After months on the NBA's endangered species list, the Vancouver Grizzlies are officially extinct.

On Tuesday, the league's board of governors unanimously approved the team's move from Vancouver to Memphis.

It is the NBA's first franchise relocation since the Kings moved from Kansas City to Sacramento in 1985.

"We are gratified by the community's enthusiasm and remarkable level of support for the Grizzlies," NBA commissioner David Stern said. "The city of Memphis, Shelby County, the NBA pursuit team, the business community and the local investors have come together with Michael Heisley and the Grizzlies organization to assure that a successful NBA franchise in Memphis will be a reality."

"A number of citizens as well as elected officials have worked very hard to make this dream of an NBA franchise for Memphis a reality," Memphis mayor Willie Herenton added.

The league also approved controlling owner Micheal Heisley's sale of a minority interest in the team to a group of Memphis-based investors led by J.R. (Pitt) Hyde III and his wife, Barbara.

Hyde is founder of AutoZone, an auto parts company.

"This is an exciting day for the people of Memphis," Hyde said. "It's time now to turn our focus to building a competitive basketball team that will be a positive force in the city."

The relocation vote was all but a formality.

The Grizzlies had already moved the team's front office and operations to Memphis last month.

Heisley announced his intentions of moving the Grizz to another city back in February, when he met with NBA commissioner David Stern and outlined the cost of running the franchise in Vancouver.

Emerging from an hour-and-a-half long meeting with Heisley that day, Stern admitted that the situation was dismal and the league would look into relocation options.

It's already clear that the Grizzlies will field a vastly different team that won no more than 23 games in a season

Over the last week, Grizzlies changed the total look of their team, dealing top scorer Shareef Abdur-Rahim and guard Mike Bibby, and drafting college player of the year Shane Battier in Wednesday's NBA Draft.
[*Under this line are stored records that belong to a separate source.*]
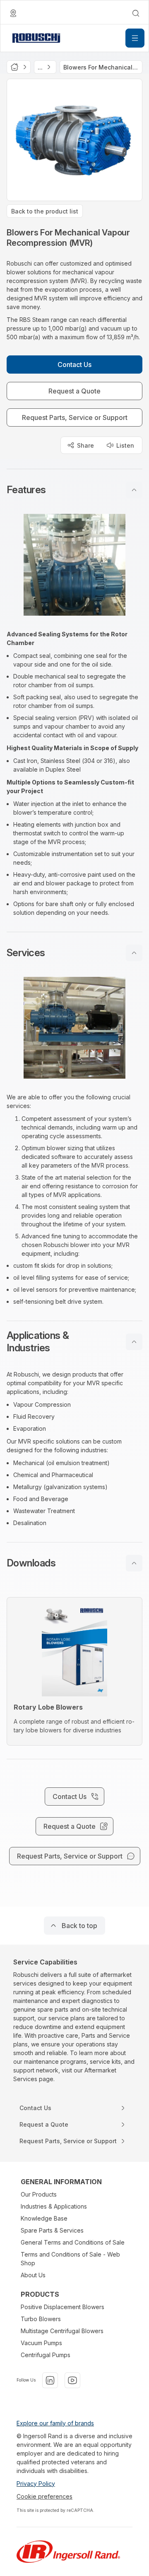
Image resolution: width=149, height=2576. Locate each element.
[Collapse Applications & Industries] (134, 1342)
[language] (13, 13)
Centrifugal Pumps (45, 2354)
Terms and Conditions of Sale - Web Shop (70, 2259)
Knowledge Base (44, 2218)
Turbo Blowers (41, 2318)
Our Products (39, 2194)
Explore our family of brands (55, 2423)
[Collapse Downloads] (134, 1563)
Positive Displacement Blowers (62, 2306)
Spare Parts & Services (52, 2230)
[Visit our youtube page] (72, 2380)
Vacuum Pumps (41, 2342)
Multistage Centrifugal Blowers (62, 2330)
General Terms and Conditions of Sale (73, 2242)
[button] (74, 490)
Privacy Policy (36, 2483)
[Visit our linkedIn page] (50, 2380)
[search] (135, 13)
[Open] (134, 38)
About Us (33, 2275)
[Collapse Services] (134, 953)
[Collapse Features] (134, 490)
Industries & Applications (54, 2206)
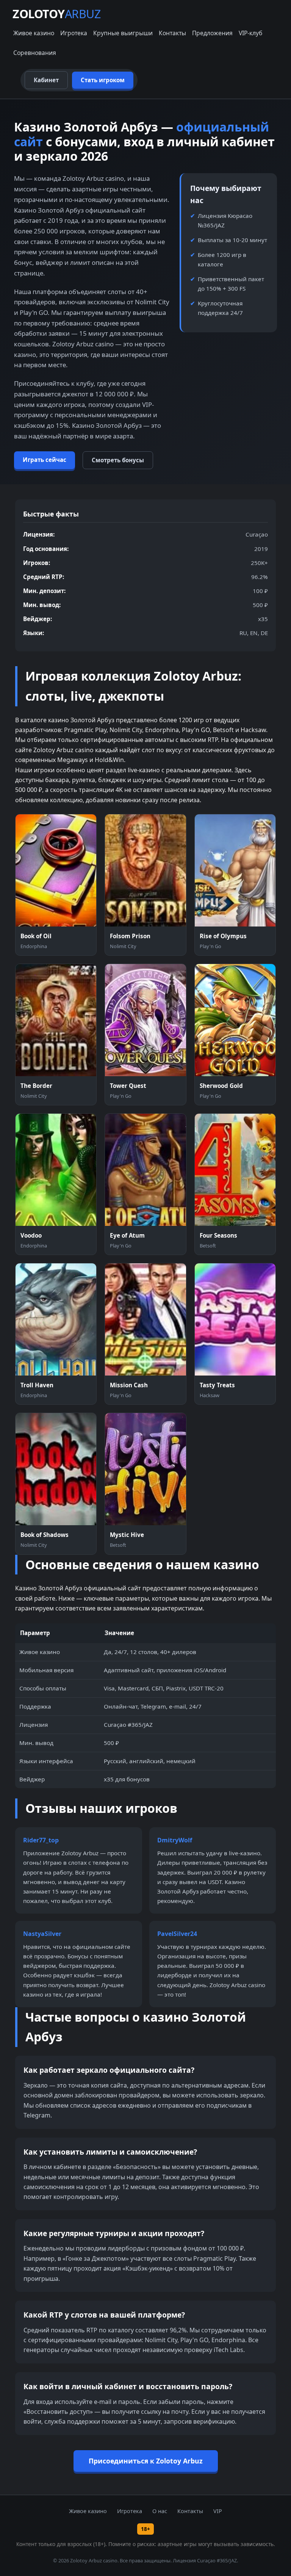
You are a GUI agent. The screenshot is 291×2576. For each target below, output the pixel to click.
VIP (217, 2511)
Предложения (212, 33)
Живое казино (33, 33)
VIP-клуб (250, 33)
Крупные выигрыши (123, 33)
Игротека (73, 33)
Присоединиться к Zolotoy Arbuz (146, 2460)
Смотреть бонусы (118, 460)
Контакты (172, 33)
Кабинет (46, 80)
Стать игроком (103, 80)
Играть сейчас (44, 459)
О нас (159, 2511)
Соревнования (34, 53)
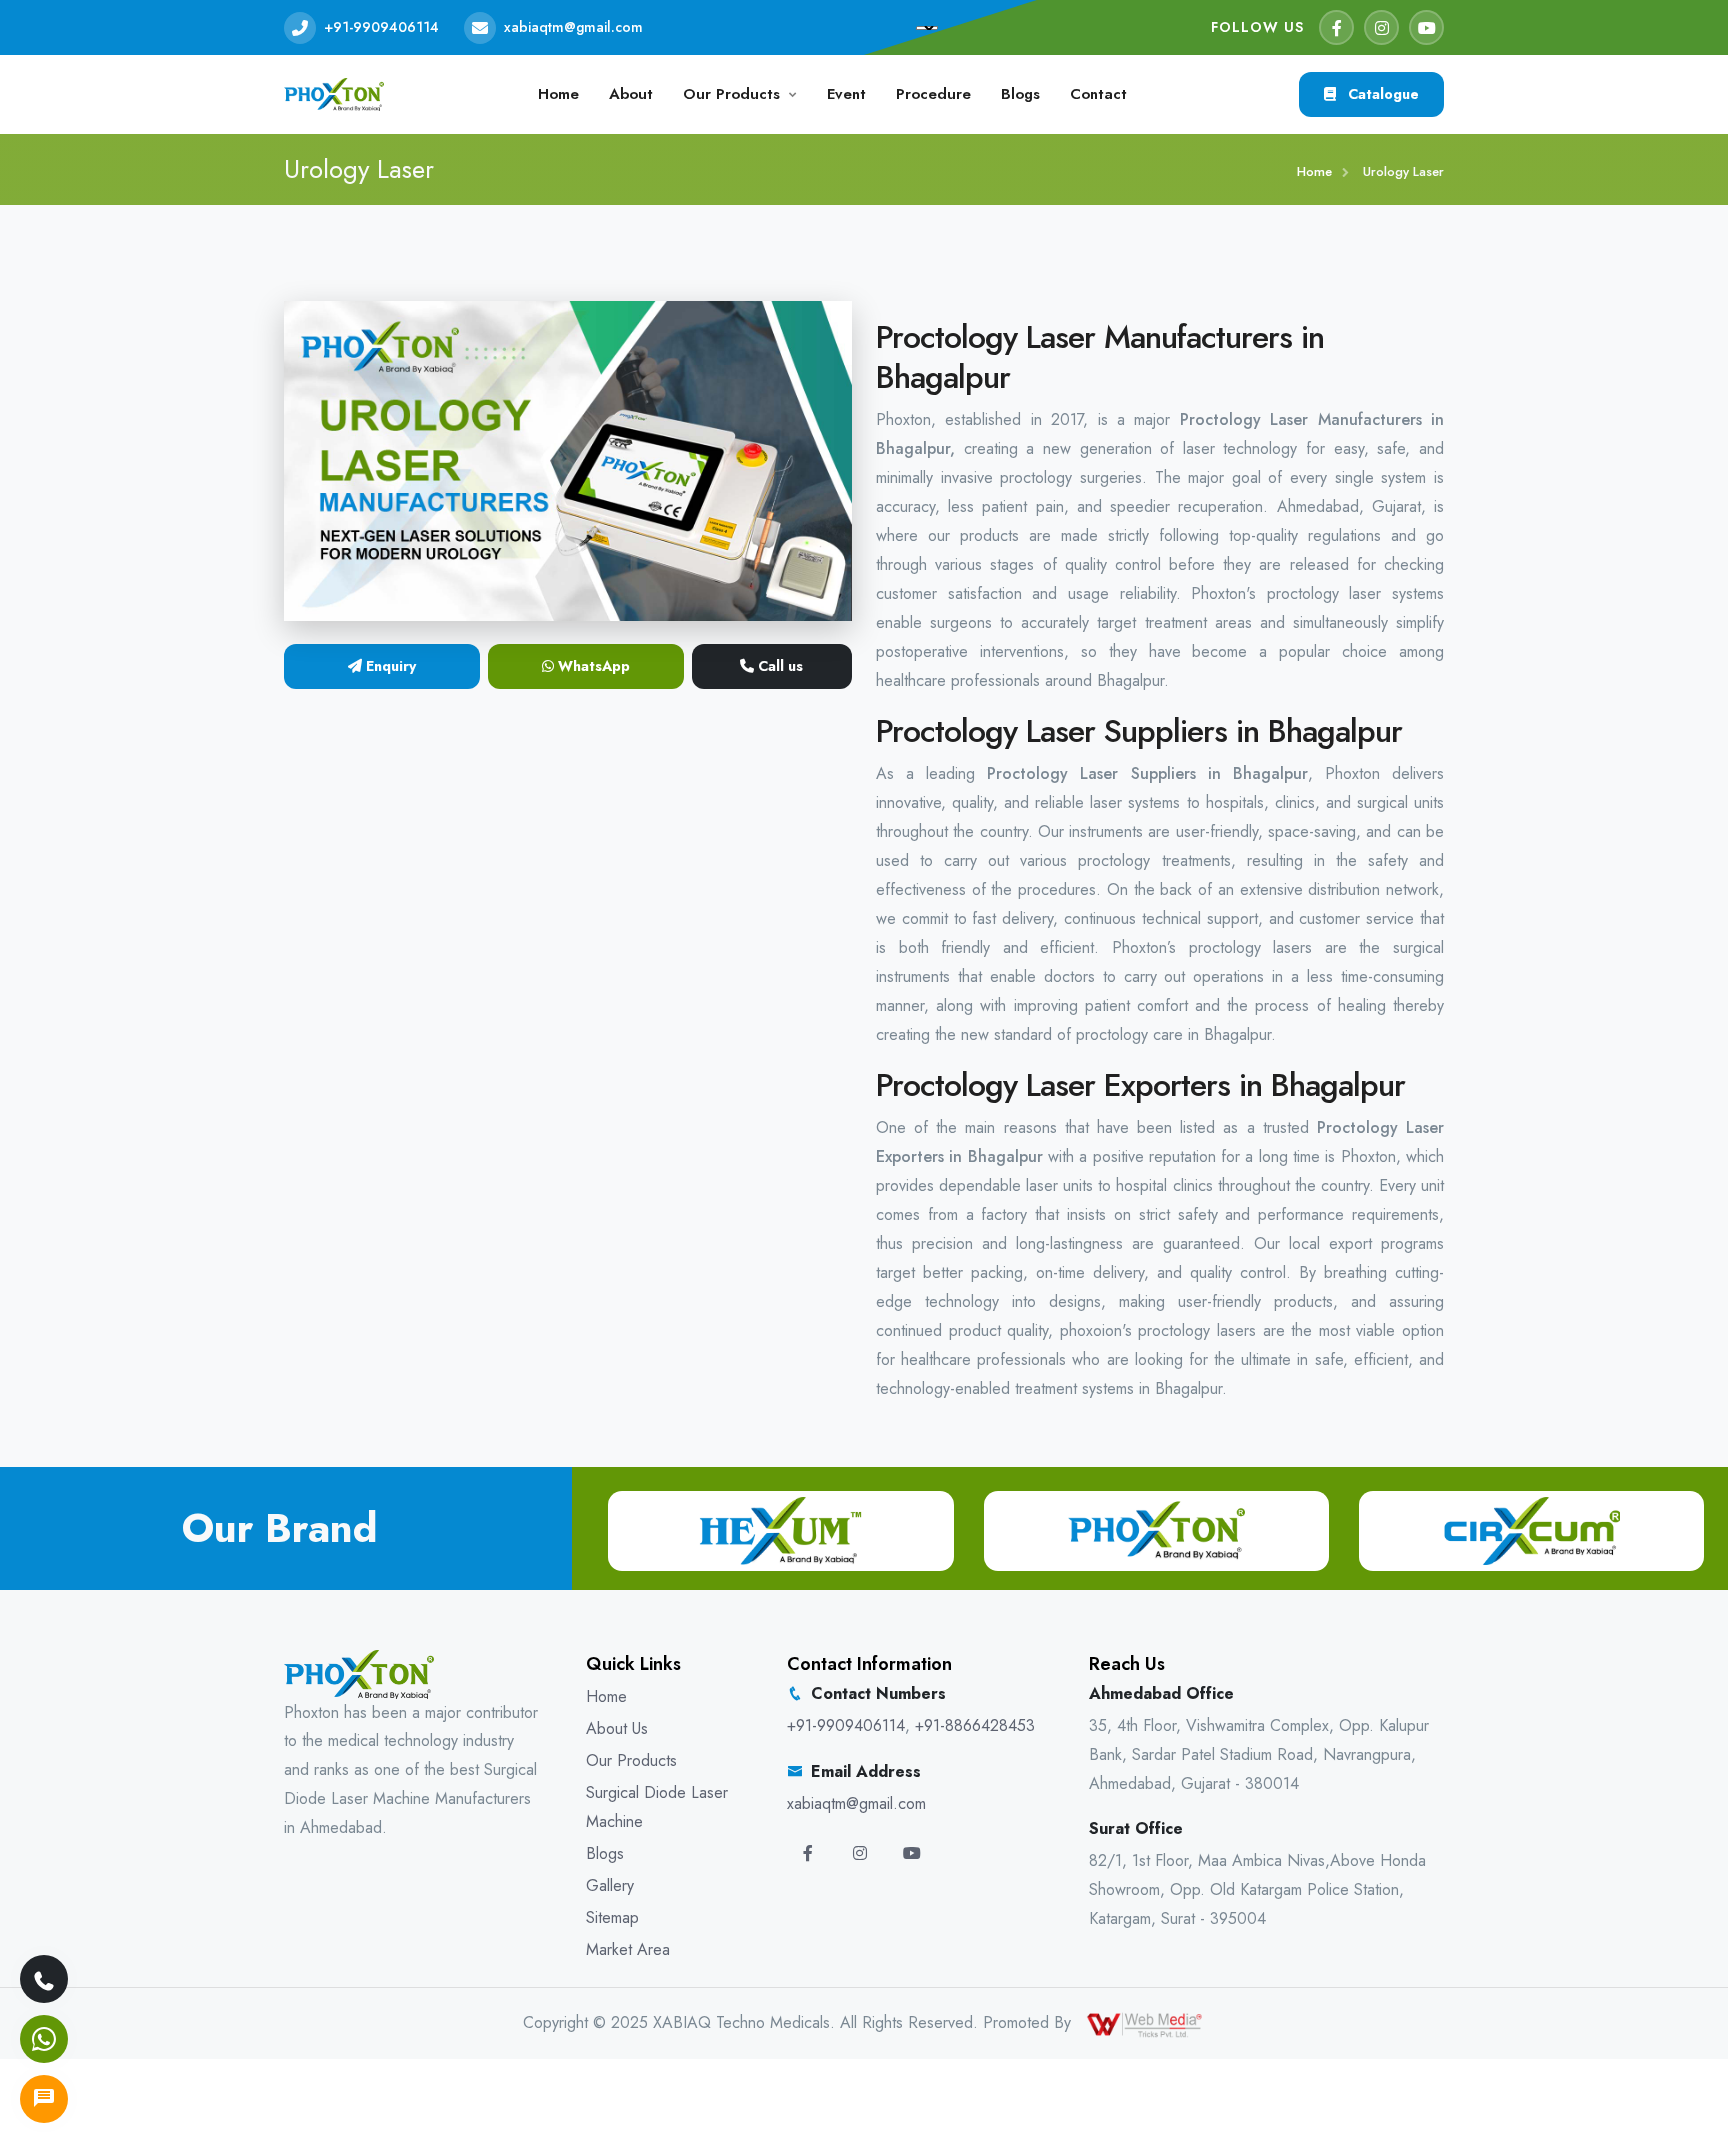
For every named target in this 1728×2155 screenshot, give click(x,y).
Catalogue (1381, 94)
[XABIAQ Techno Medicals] (334, 92)
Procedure (933, 94)
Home (558, 94)
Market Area (628, 1949)
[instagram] (1381, 27)
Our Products (731, 94)
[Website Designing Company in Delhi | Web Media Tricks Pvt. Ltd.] (1146, 2022)
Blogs (1020, 94)
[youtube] (1426, 27)
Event (846, 94)
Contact (1098, 94)
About (631, 94)
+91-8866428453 (975, 1725)
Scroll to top (45, 1082)
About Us (617, 1728)
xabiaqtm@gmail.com (573, 27)
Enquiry (389, 667)
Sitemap (612, 1917)
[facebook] (1336, 27)
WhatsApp (592, 667)
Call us (778, 667)
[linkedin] (912, 1853)
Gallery (610, 1885)
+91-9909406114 (381, 27)
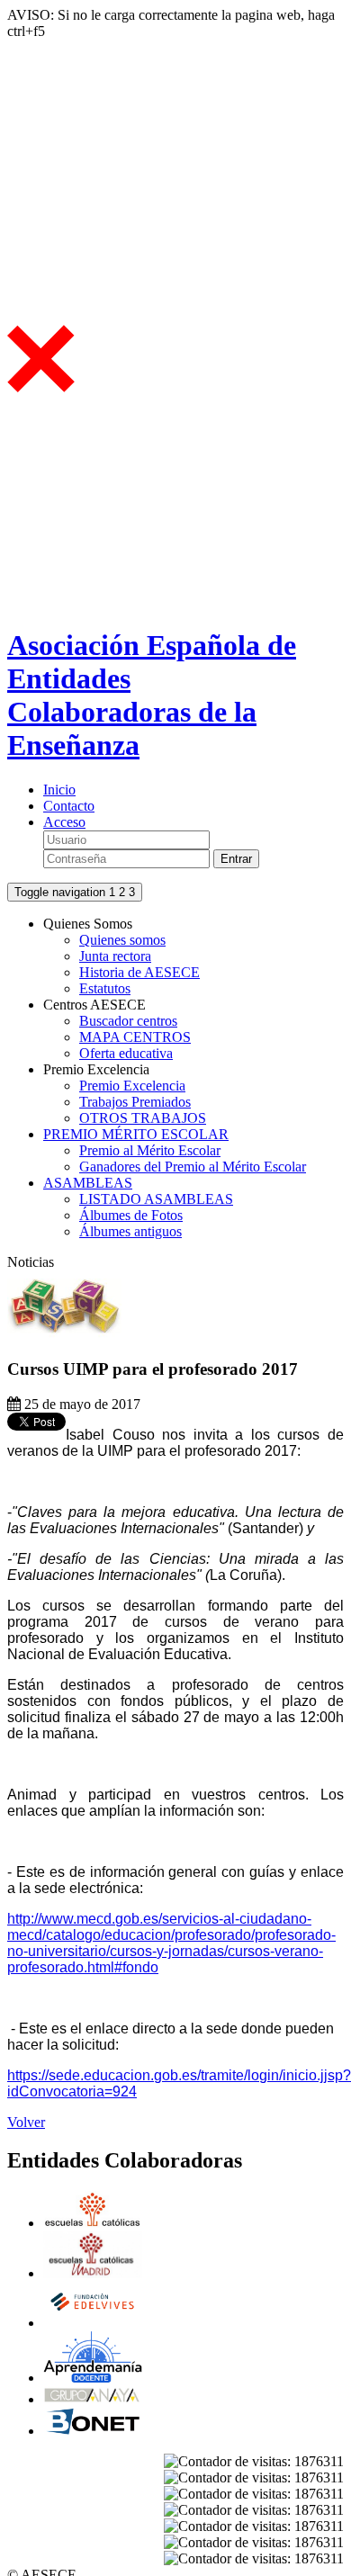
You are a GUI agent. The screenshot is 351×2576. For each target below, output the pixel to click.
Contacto (68, 805)
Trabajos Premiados (135, 1101)
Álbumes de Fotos (131, 1215)
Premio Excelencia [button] (96, 1069)
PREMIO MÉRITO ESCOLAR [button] (136, 1134)
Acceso (64, 822)
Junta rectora (115, 956)
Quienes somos (122, 939)
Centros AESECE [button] (94, 1004)
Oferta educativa (126, 1053)
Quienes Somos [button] (87, 923)
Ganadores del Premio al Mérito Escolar (192, 1166)
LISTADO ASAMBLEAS (156, 1199)
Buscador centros (128, 1020)
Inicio (59, 789)
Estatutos (104, 988)
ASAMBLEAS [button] (87, 1182)
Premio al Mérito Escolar (149, 1150)
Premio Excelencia (132, 1085)
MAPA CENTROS (135, 1037)
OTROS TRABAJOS (142, 1118)
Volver (26, 2122)
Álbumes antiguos (130, 1231)
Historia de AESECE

Abdur-Rahim was dealt to the Atlanta Hawks in return for Lorenzen Wright, Brevin Knight and Pao Gasol, the third overall pick in the draft, while Bibby was traded to the Sacramento Kings in exchange for Jason Williams and Nick Anderson.

The Grizzlies will play in the decade-old, 19,000-seat Pyramid while a new arena is constructed over the next two to three years.

By giving the move its final approval, the league ends the Grizzlies short six-year existence.

The Grizzlies were added to the NBA as an expansion team April 27, 1994 and began play in 1995, winning their first game at Portland 92-80.

The Grizzlies would record just 15 victories in that inaugural season, and continued to struggle after that, winning just 14 the next season, then going 19-63 in their third.

Vancouver won just eight of 50 games in the lockout season of 1998-99.

They improved to 22-60 in 1999-2000 and 23-59 last season.